Pôr fim ao uso de crianças soldado é apenas uma das fortes razões para os Estados adotarem um Tratado ao Comércio de Armas (TCA) mais restrito, diz a Amnistia Internacional quando se assinala o dia internacional contra o uso de crianças soldado.
No Mali, assim como em outros países, a fraca regulação do comércio de armas tem contribuido para o recrutamento e uso de rapazes e raparigas com menos de 18 anos de idade em conflitos – tanto por parte dos grupos armados como das forças de segurança governamentais.
A última discussão do TCA terá lugar no próximo mês na ONU. A Amnistia Internacional apela a todos os países que adotem um tratado forte com regras efetivas para a proteção dos direitos humanos.
”O TCA deve exigir aos governos a prevenção das transferências de armas que irão ser usadas para cometer violência contra crianças e deve incluir regras que detenham o fluxo de armas com destino às forças de segurança governamentais e grupos armados responsáveis por crimes de guerra ou graves violações de direitos humanos, mas o esboço atual das regulamentações não é suficientemente forte para fazer uma diferença significativa”, diz Brian Wood, representante da Amnistia Internacional para Controlo de Armas e Direitos Humanos.
A participação de crianças soldado nas hostilidades rouba-lhes a infância e expõem-os a inúmeros perigos, assim como a sofrimento psicológico e físico, tornando-se vítimas mortais dos conflitos, sofrendo mutilações, violações e outros tipos de violência sexual.
Uso atual de crianças soldado
De acordo com a coligação Internacional de ONG Crianças Soldado, da qual a Amnistia faz parte, desde janeiro de 2011 têm-se registado relatos de uso de crianças soldado em 19 países, entre eles no Mali, onde uma delegação da Amnistia Internacional recolheu relatos recentemente que apontam para o recrutamento e uso de crianças entre os 10 e os 17 anos de idade por parte dos grupos armados islâmicos.
Um rapaz de 16 anos relatou a história do seu recrutamento forçado:
”Eles treinaram-nos para disparar, apontando ao coração ou aos pés.
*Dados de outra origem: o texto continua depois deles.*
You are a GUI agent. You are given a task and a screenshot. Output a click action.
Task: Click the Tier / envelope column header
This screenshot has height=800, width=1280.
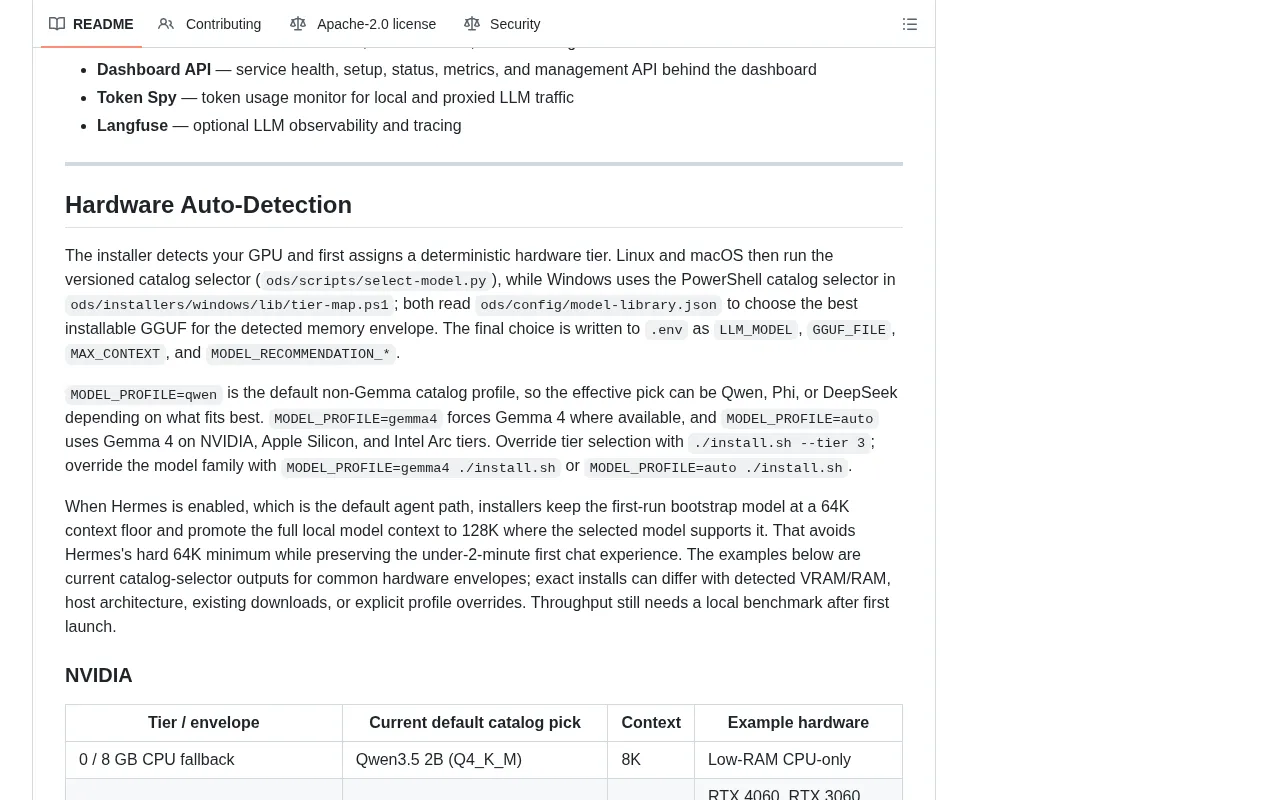pos(204,722)
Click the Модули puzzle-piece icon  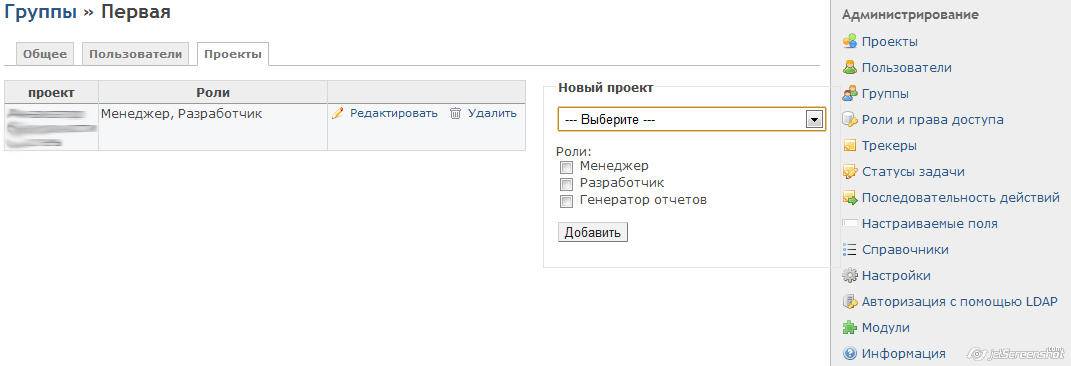[x=850, y=328]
Antes do combate tinhamos de comer arroz misturado com um pó branco e um molho com um pó vermelho. Também nos davam injeções. A mim deram-me três. Depois dessas injeções e de comer o arroz misturado com o pó sentia o meu corpo ligar-se como o motor de um veículo, podia fazer tudo pelos meus mestres. Percecionava os meus inimigos como se fossem cães e a única coisa que tinha na cabeça era abaté-los”.
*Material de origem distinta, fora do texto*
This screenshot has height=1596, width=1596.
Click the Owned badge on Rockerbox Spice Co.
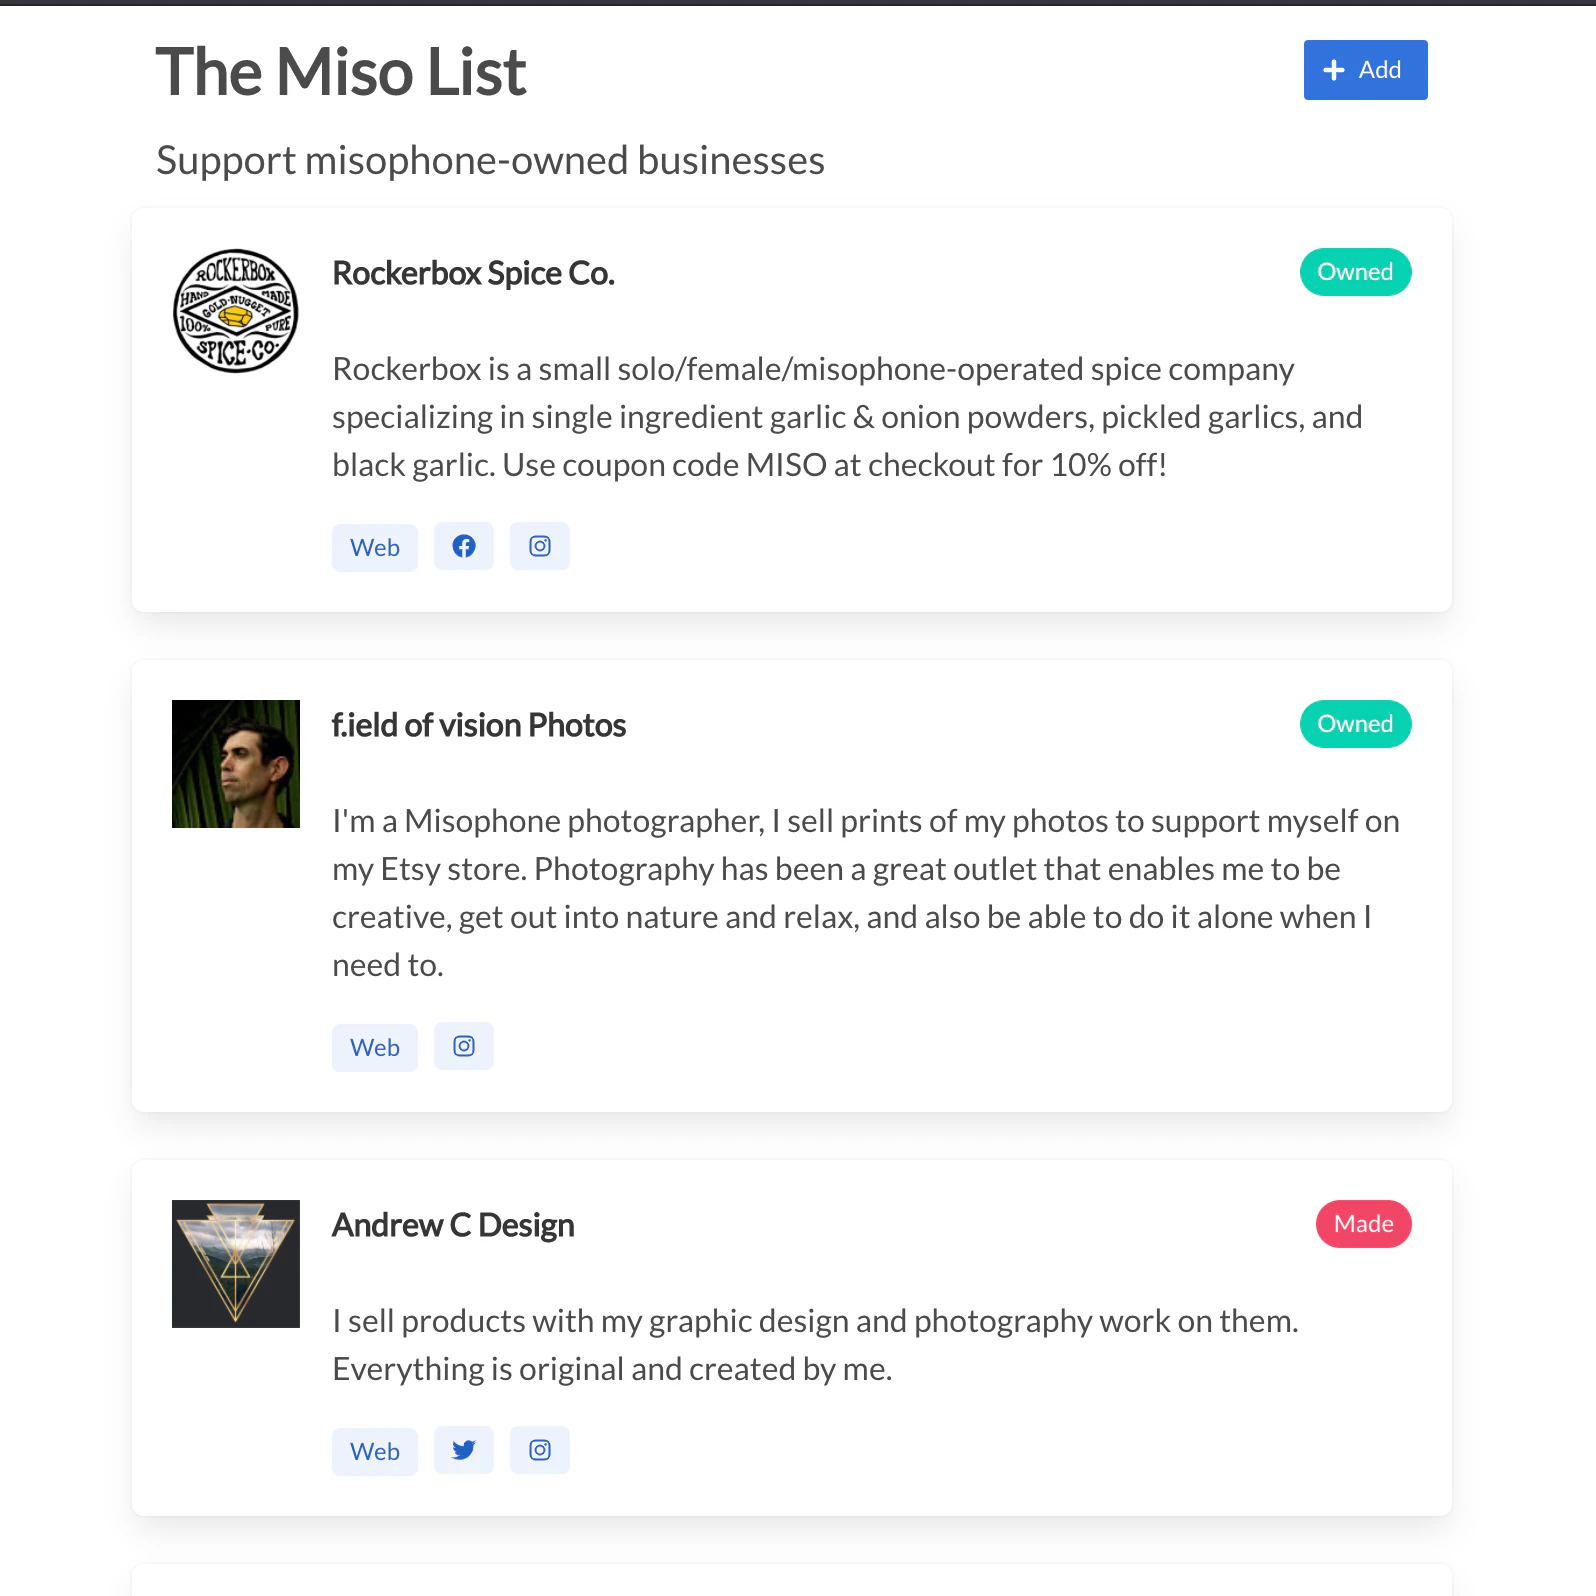[1355, 271]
O mesmo rapaz confirmou a morte de quatro crianças soldados no conflito entre os grupos armados islâmicos e a força conjunta composta por militares malis e franceses aquando da tentativa de reconquista do controlo da cidade de Diabaly entre 20 e 21 de janeiro.
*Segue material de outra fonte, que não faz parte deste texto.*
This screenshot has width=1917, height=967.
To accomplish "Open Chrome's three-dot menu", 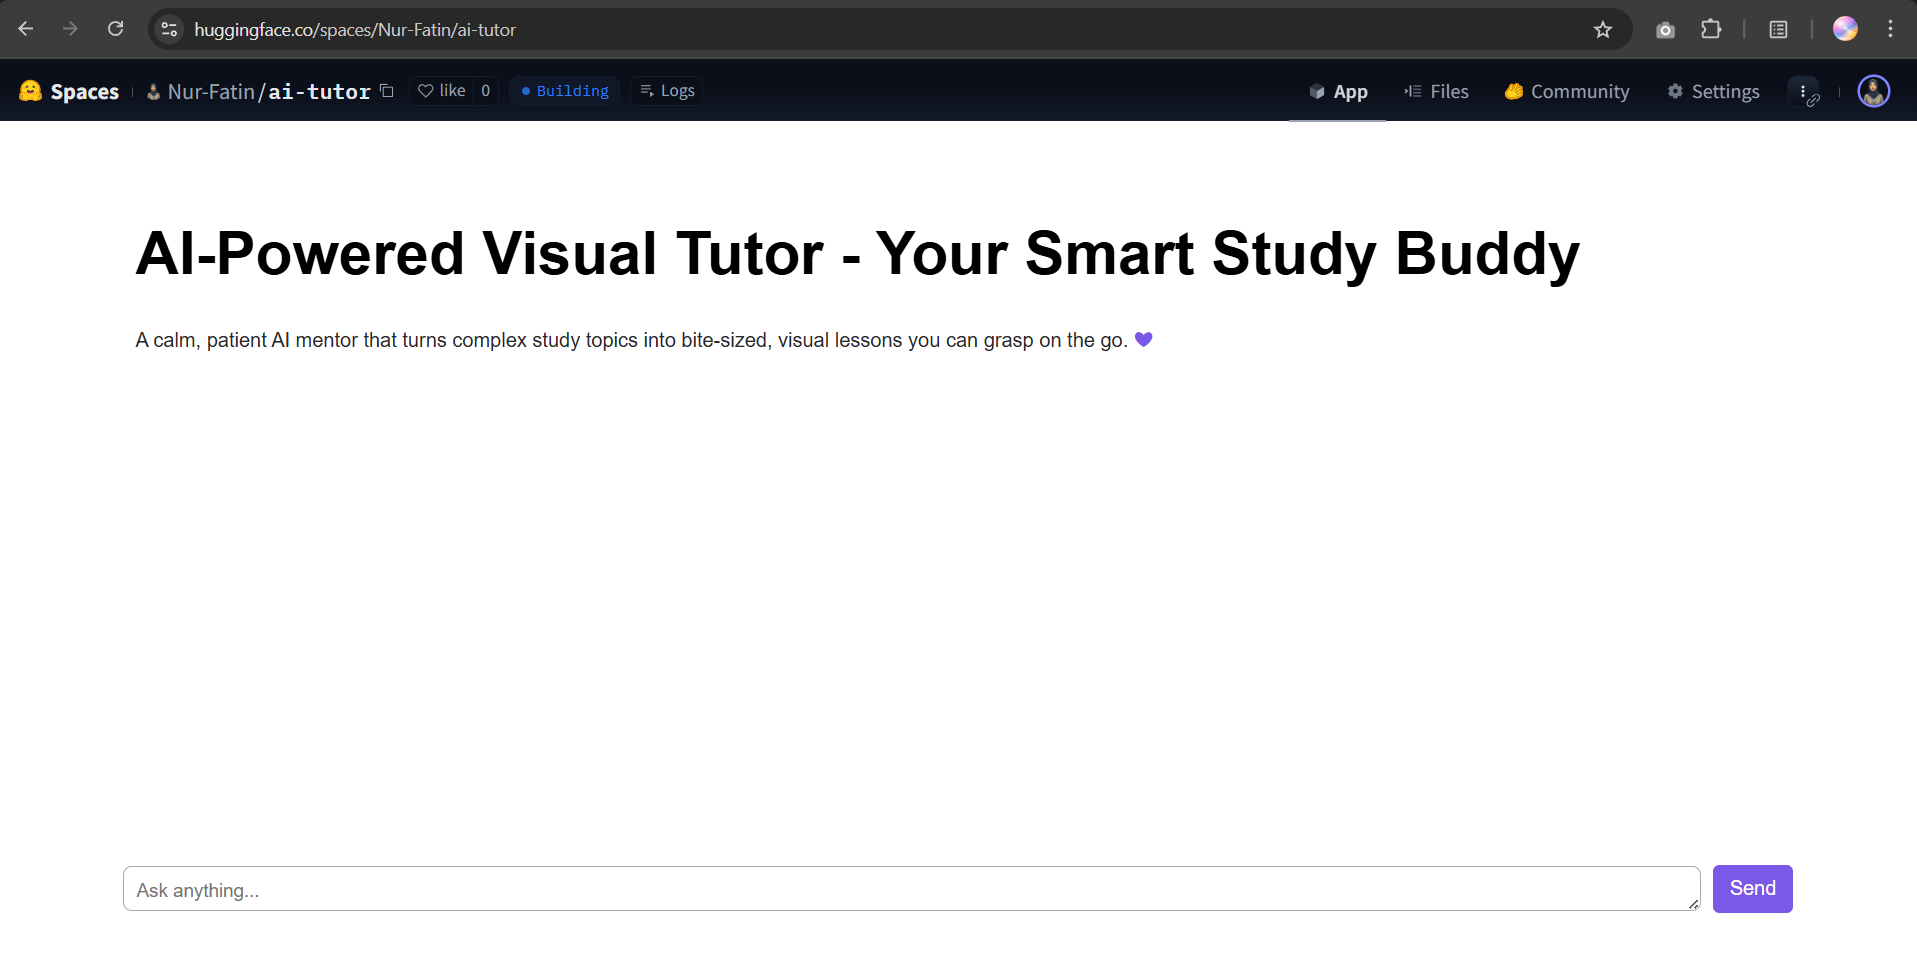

Nos anos recentes a Amnistia Internacional tem documentado o uso ou alegações de uso de crianças soldado em vários outros países, incluindo na República Centro-Africana, Chade, Costa do Marfim, República Democrática do Congo, Sri Lanka, Somália, e Iémen.
Como o Tratado de Comércio de Armas pode ajudar
Cerca de 150 países, incluindo o Mali, já aceitaram proibir o uso de pessoas com menos de 18 anos de idade em conflitos armados – através do Protocolo Opcional à Convenção sobre os Direitos das crianças. É considerado crime de guerra o recrutamento ou uso de crianças com menos de 15 anos em conflitos activos.
Um TCA forte pode acabar com o fluxo de armas para os governos e grupos armados que violam os direitos humanos e consequentemente acabar com o recrutamento forçado de crianças soldado.
Na proposta de texto atual as regulamentações que dizem respeito aos direitos humanos internacionais e ao direitos internacional humanitário podem ser facilmente contornados – o ponto acerca da violência contra as crianças requere apenas que os Estados ”considerem a aplicação de medidas exequiveis” e as medidas para a prevenção do desvio de armas não cobre todo o tipo de armamento, por exemplo deixando de fora as munições.
A Amnistia Internacional está a pressionar os Estados para que estas lacunas no texto sejam resolvidas de modo a que o TCA possa prevenir o comércio de armas que contribui para a violência contra crianças, incluindo o recrutamento e uso de crianças soldado.